[Your task]:
Retype, word for word, the part of the text on multiplying fractions with exponents between "Due to fraction" and "adding the power.", inclusive.

**** Text to read

All the cases are solved in same manner as the normal exponents.
Due to fraction there are slight changes which is discussed below.

#### Exponent with same base

When the fractional bases are same, the multiplication is done simply by adding the power.

Example 01
Multiply \mathtt{\left(\frac{1}{3}\right)^{4} \times \left(\frac{1}{3}\right)^{3}}

Solution
\mathtt{\Longrightarrow \ \left(\frac{1}{3}\right)^{4+3}}\\\ \\ \mathtt{\Longrightarrow \ \left(\frac{1}{3}\right)^{7}}

Example 02
\mathtt{\left(\frac{6}{11}\right)^{2} \times \left(\frac{6}{11}\right)^{9} \ }

Solution
\mathtt{\Longrightarrow \ \left(\frac{6}{11}\right)^{2+9}}\\\ \\ \mathtt{\Longrightarrow \ \left(\frac{6}{11}\right)^{11}}

#### Different fraction base but same power

In this case, both the numerators and denominators are multiplied and the power is kept the same.

********
**** Data

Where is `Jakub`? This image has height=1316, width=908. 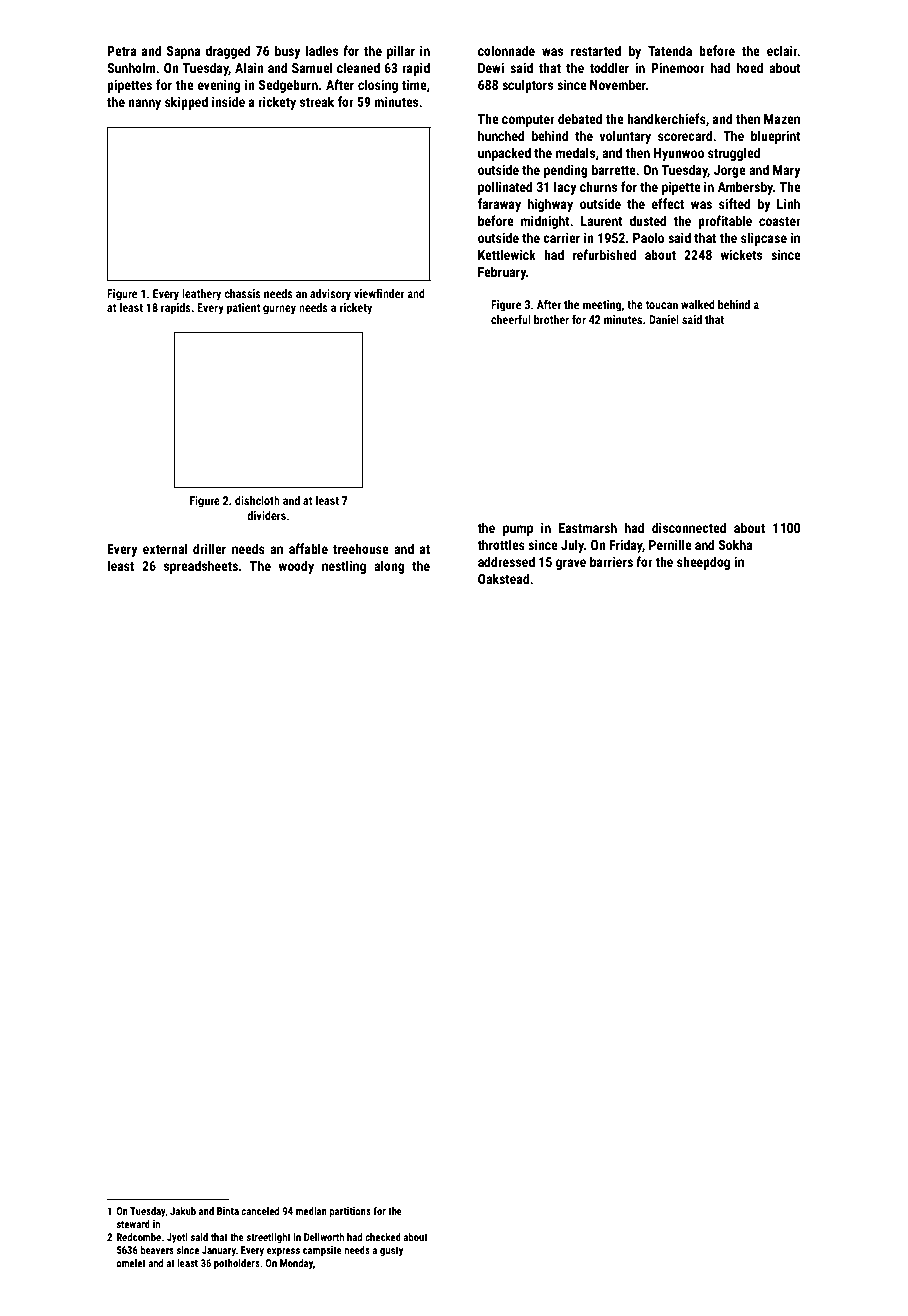
Jakub is located at coordinates (183, 1211).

********

[Finished exercise]:
Due to fraction there are slight changes which is discussed below.

#### Exponent with same base

When the fractional bases are same, the multiplication is done simply by adding the power.